Suite à leur libération, certains enfants ont déclaré qu’ils étaient socialement stigmatisés comme membres de Boko Haram, même s’ils n’avaient aucun lien avec ce groupe. Presque tous ont confié qu’ils auraient aimé aller à l’école, mais beaucoup expliquaient que les écoles existantes étaient trop éloignées ou qu’ils n’avaient pas de quoi payer le transport.

Les autorités nigérianes devraient immédiatement libérer les enfants actuellement placés en détention militaire.
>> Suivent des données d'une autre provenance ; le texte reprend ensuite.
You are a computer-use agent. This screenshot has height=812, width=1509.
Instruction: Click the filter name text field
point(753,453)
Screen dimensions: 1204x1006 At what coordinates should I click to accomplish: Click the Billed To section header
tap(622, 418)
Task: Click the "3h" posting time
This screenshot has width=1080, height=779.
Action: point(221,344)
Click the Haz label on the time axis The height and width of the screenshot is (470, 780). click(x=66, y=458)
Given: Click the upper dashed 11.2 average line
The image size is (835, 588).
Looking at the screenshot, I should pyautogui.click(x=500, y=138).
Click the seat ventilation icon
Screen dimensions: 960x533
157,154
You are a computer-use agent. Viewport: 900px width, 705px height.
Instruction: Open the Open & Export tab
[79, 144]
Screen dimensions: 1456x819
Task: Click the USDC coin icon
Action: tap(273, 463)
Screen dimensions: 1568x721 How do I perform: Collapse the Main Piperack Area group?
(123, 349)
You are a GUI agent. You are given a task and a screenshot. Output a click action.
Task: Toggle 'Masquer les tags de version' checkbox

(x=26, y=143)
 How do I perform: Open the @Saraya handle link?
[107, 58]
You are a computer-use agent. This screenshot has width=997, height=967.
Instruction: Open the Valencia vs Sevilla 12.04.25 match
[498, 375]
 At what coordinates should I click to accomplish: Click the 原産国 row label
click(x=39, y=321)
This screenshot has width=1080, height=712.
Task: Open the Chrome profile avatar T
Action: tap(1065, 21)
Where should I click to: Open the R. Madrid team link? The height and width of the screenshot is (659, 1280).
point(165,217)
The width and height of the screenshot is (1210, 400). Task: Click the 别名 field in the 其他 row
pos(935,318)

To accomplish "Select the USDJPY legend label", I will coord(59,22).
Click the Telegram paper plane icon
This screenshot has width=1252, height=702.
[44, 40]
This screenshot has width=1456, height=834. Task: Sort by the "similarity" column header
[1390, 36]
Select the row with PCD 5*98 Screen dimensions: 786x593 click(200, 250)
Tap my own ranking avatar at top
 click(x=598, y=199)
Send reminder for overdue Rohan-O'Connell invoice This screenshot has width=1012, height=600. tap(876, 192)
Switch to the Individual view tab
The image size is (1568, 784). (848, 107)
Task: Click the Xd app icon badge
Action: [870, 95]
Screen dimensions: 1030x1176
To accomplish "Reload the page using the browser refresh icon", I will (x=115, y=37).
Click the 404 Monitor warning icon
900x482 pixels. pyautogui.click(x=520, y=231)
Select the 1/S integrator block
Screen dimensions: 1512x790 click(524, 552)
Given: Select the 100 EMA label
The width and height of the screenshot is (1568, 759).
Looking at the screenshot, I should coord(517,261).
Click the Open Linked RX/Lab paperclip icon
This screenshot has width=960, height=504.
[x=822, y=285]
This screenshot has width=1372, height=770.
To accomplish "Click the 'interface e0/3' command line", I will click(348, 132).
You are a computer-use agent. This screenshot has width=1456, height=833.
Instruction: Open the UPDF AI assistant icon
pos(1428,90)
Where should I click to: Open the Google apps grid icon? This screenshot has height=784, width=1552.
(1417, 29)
Si les services de l’armée ou des renseignements ont des preuves crédibles de délits pénaux commis par des enfants, elles devraient les transférer auprès des autorités judiciaires civiles pour qu’ils soient traités conformément aux normes nationales et internationales de la justice pour mineurs.

« Les rebelles de Boko Haram représentent un redoutable défi pour le Nigeria, mais placer des milliers d’enfants en détention n’est pas la solution », a déclaré Jo Becker. « Les enfants affectés par le conflit ont besoin d’être réinsérés et scolarisés, pas d’être emprisonnés. »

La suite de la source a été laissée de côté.